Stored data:
=== Section Start ===

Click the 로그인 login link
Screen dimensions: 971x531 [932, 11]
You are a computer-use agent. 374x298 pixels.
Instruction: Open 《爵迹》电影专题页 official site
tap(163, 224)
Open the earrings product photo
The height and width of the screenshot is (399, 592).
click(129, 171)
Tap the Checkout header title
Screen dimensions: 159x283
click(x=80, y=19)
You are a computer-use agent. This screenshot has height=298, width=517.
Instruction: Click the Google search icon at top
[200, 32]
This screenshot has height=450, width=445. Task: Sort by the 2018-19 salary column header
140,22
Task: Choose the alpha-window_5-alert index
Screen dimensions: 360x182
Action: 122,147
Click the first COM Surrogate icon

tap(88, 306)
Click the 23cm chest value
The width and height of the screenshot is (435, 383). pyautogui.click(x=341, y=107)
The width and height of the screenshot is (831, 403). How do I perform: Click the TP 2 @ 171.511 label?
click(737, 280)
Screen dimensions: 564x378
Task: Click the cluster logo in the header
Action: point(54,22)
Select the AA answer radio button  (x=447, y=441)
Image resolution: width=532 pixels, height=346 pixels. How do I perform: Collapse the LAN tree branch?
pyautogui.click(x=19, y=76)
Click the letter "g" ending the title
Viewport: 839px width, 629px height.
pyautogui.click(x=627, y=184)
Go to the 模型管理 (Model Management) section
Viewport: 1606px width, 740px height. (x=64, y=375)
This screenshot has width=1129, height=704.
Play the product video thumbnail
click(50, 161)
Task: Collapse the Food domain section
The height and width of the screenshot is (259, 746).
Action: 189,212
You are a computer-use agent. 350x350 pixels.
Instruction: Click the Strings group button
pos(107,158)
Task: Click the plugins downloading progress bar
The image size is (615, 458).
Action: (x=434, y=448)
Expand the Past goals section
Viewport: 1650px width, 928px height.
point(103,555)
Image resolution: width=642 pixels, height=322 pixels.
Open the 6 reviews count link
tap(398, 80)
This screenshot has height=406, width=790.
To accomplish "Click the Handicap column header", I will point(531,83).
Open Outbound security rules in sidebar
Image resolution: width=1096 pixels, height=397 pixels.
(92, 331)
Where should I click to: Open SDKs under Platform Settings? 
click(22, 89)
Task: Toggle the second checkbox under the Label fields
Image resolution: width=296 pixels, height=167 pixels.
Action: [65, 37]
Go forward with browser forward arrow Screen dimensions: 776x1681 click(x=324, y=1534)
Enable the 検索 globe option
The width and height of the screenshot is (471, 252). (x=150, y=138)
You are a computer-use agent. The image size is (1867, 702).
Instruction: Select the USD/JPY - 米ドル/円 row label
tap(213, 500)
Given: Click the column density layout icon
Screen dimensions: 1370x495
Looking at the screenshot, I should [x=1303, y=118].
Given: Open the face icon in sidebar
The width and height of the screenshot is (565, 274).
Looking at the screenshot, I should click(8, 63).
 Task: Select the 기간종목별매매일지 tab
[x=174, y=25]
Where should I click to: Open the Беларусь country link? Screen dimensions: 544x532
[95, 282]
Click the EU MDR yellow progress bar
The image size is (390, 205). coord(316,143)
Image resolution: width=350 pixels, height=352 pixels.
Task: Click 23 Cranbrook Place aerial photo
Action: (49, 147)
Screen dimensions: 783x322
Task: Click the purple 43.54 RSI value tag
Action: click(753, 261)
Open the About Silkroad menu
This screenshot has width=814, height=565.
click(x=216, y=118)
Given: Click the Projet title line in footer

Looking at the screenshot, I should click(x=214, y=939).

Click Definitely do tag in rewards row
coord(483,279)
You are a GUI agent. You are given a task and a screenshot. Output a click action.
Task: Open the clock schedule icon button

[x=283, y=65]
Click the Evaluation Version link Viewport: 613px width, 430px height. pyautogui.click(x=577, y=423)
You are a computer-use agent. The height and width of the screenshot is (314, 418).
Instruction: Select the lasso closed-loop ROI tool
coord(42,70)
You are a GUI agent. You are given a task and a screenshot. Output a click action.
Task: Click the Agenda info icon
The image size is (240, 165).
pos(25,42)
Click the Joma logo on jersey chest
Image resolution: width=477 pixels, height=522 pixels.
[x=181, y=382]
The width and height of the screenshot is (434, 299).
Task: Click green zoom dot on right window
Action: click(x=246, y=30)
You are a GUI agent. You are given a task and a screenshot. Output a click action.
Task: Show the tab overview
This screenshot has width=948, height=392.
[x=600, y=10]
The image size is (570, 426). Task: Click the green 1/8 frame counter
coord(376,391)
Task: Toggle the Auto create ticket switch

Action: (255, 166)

=== Section End ===

▶ _WHAT YOU SHOULD DO_:
Your reply should hold every line from the data that contains "sidebar", copied in full.

▶ _RESPONSE FOR THIS EXERCISE_:
Open Outbound security rules in sidebar
Given: Open the face icon in sidebar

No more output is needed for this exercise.